All servers are required to have the same user credentials for running the test.
Test results can be found in /tmp/results directory.
## Target
Configure the target server information.
### rdma_ips
List of IP addresses othat will be used in this test..
NVMe namespaces will be split between provided IP addresses.
So for example providing 2 IP's with 16 NVMe drives present will result in each IP managing
8 NVMe subystems.
### mode
"spdk" or "kernel" values allowed.
### use_null_block
Use null block device instead of present NVMe drives. Used for latency measurements as described
in Test Case 3 of performance report.
### num_cores
List of CPU cores to assign for running SPDK NVMe-OF Target process. Can specify exact core numbers or ranges, eg:
[0, 1, 10-15].
### nvmet_dir
Path to directory with nvmetcli application. If not provided then system-wide package will be used
by default. Not used if "mode" is set to "spdk".
### num_shared_buffers
Number of shared buffers to use when creating transport layer.
## Initiator
Describes initiator arguments. There can be more than one initiator section in the configuration file.

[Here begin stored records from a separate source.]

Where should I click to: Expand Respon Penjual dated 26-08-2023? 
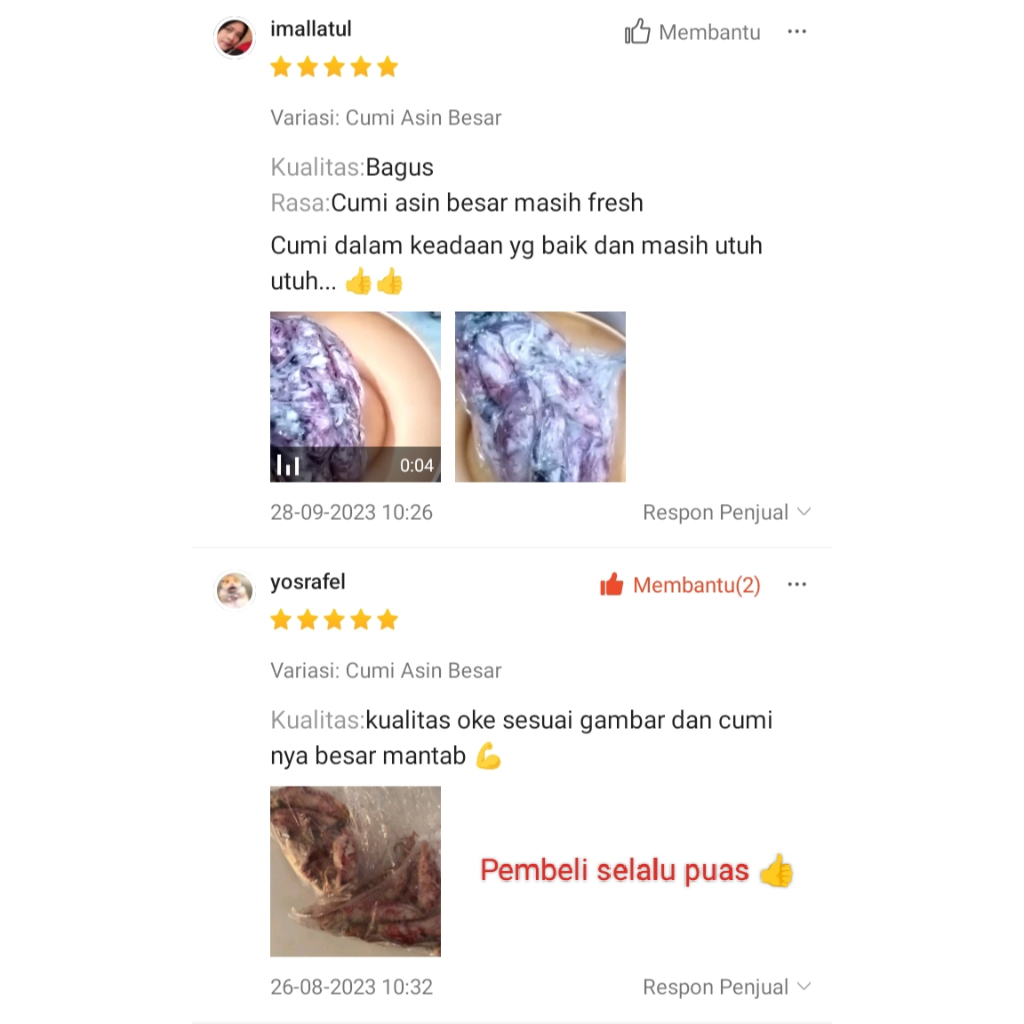727,987
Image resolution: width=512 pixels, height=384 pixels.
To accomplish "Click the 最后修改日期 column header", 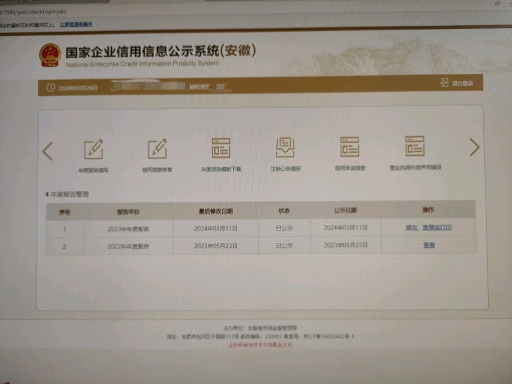I will (x=216, y=211).
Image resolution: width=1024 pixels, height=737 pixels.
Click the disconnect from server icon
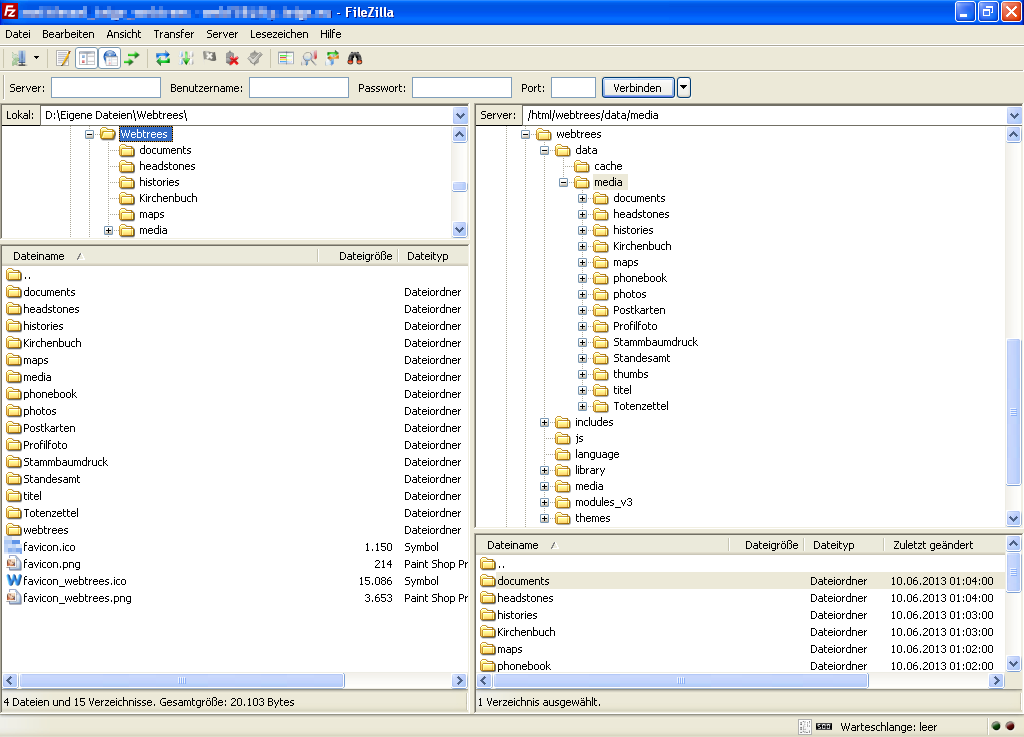click(x=232, y=58)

For the sake of easier results parsing from multiple initiators please use only digits and letters
in initiator section name.
### ip
Management IP address used for SSH communication with initiator server.
### rdma_ips
List of target IP addresses to which the initiator should try to connect.
### mode
"spdk" or "kernel" values allowed.
### num_cores
Applies only to SPDK initiator. Number of CPUs core to use for running FIO job.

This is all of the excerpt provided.